As discussed by previous reviews [7, 10], limited real-world comparative effectiveness data exist on atypical antipsychotic therapy in MDD. However, clinical trial data generally support the findings observed here. Thase et al. [21] found that a significant reduction in patient-reported functional impairment, as measured by the Sheehan Disability Scale (SDS), was observed among patients with MDD being treated with aripiprazole when compared with placebo [21]. Patients using aripiprazole as augmentation treatment reported lower SDS scores and were significantly more likely to move from ‘severe’ to ‘mild’ and from ‘moderate’ to ‘mild’ levels of impairment [21]. In a meta-analysis of clinical trial data, Nelson and Papakostous [8] found that the efficacy (as measured by response and remission rates) for atypical antipsychotics in MDD was significantly greater than for placebo treatments. Although no statistically significant differences among the atypical antipsychotics were observed, the pooled effects for aripiprazole were higher than other FDA-approved atypical antipsychotics [8].

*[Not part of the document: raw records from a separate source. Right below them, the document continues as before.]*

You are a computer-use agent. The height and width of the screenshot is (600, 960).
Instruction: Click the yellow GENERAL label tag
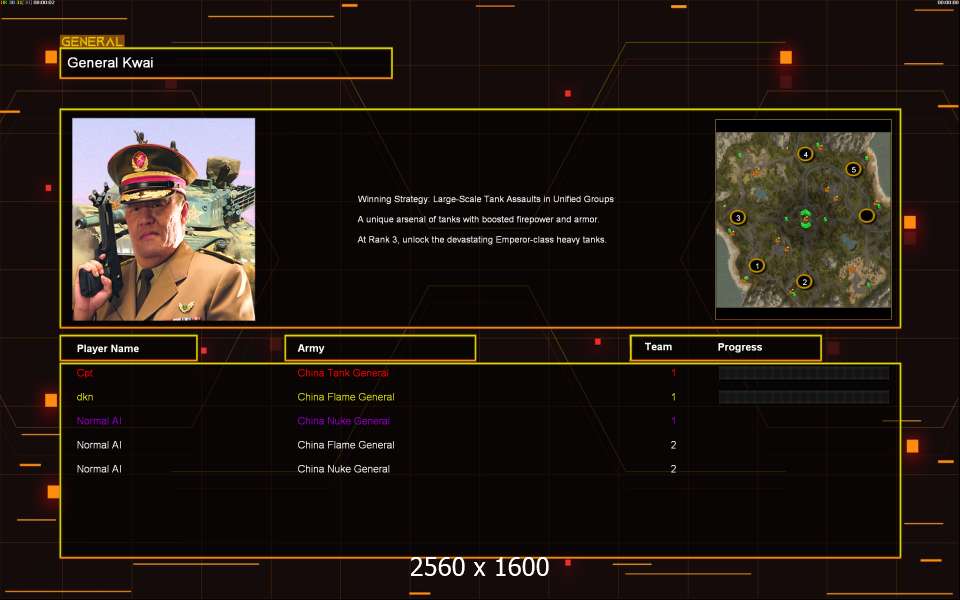pyautogui.click(x=92, y=42)
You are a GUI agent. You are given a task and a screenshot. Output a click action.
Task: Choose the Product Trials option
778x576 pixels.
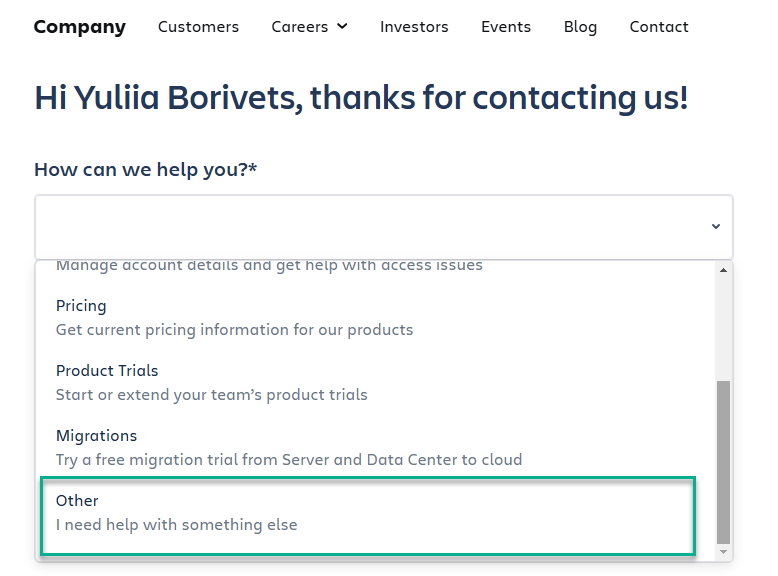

Studies using real-world data have also suggested a benefit of aripiprazole use as augmentation therapy. A recent study by Jing et al. (2011) suggests that pharmacy costs for patients treated with aripiprazole are higher but total healthcare costs are significantly lower than other atypical antipsychotics primarily due to differences in rates of hospitalization [22]. Further, when comparing FDA-approved atypical antipsychotics with antidepressant monotherapy, aripiprazole had the lowest additional costs per additional responder [23].

Limitations

Several limitations should be noted from the results of this study. One of the most important limitations is that of selection bias. Although real-world comparative effectiveness data is needed, the disadvantage of such data is that treatments are not randomized. There are likely many factors (e.g., patient characteristics, patient preferences, disease history, etc.) that may have led to the prescription of one atypical antipsychotic over another. These factors may also influence HRQoL. Although an attempt was made to adjust for these differences (prescribing physician, concomitant treatments, years diagnosed, etc.), it is possible other factors not assessed in the analysis could explain the study’s findings. Prospective and longitudinal designs may be beneficial in replicating the effects observed here. It is also important to note that we pooled all other atypical antipsychotics in the main analysis due to small sample sizes. Future research may consider a set of amply-powered individual comparisons to replicate the effects observed here. Given the cross-sectional, observational design of the study, the direction of causality is unknown. Although many alternative explanations for the HRQoL findings have been tested and ruled out (demographics, comorbidities, etc.), it is possible that other unmeasured variables might explain the relationship between depression treatment and the outcomes observed here. The NHWS is a self-reported survey (including medications) so measurement error may have been introduced as it relates to overall group membership (i.e., there was no clinical verification that patients were actually using the medications they reported). It should also be noted that although the NHWS is demographically representative of the overall US adult population, the sample in the current study was restricted by several criteria. It is unknown how the current sample generalizes to the overall MDD population of interest.

Conclusion

In summary, this study addresses a gap in the knowledge of atypical antipsychotic use as augmentation therapy of patients with MDD. The study results suggest patients taking aripiprazole in combination with an antidepressant in a real-world environment have a statistically and clinically meaningfully higher level of mental quality of life and health utilities than patients taking other atypical antipsychotics in combination with an antidepressant. Although much more research is necessary, particularly utilizing longitudinal designs, this study provides preliminary head-to-head evidence of atypical antipsychotics. These results may help inform real-world effectiveness of these treatments and, as patient outcomes are a valuable part of broader disease management, inform treatment decision making.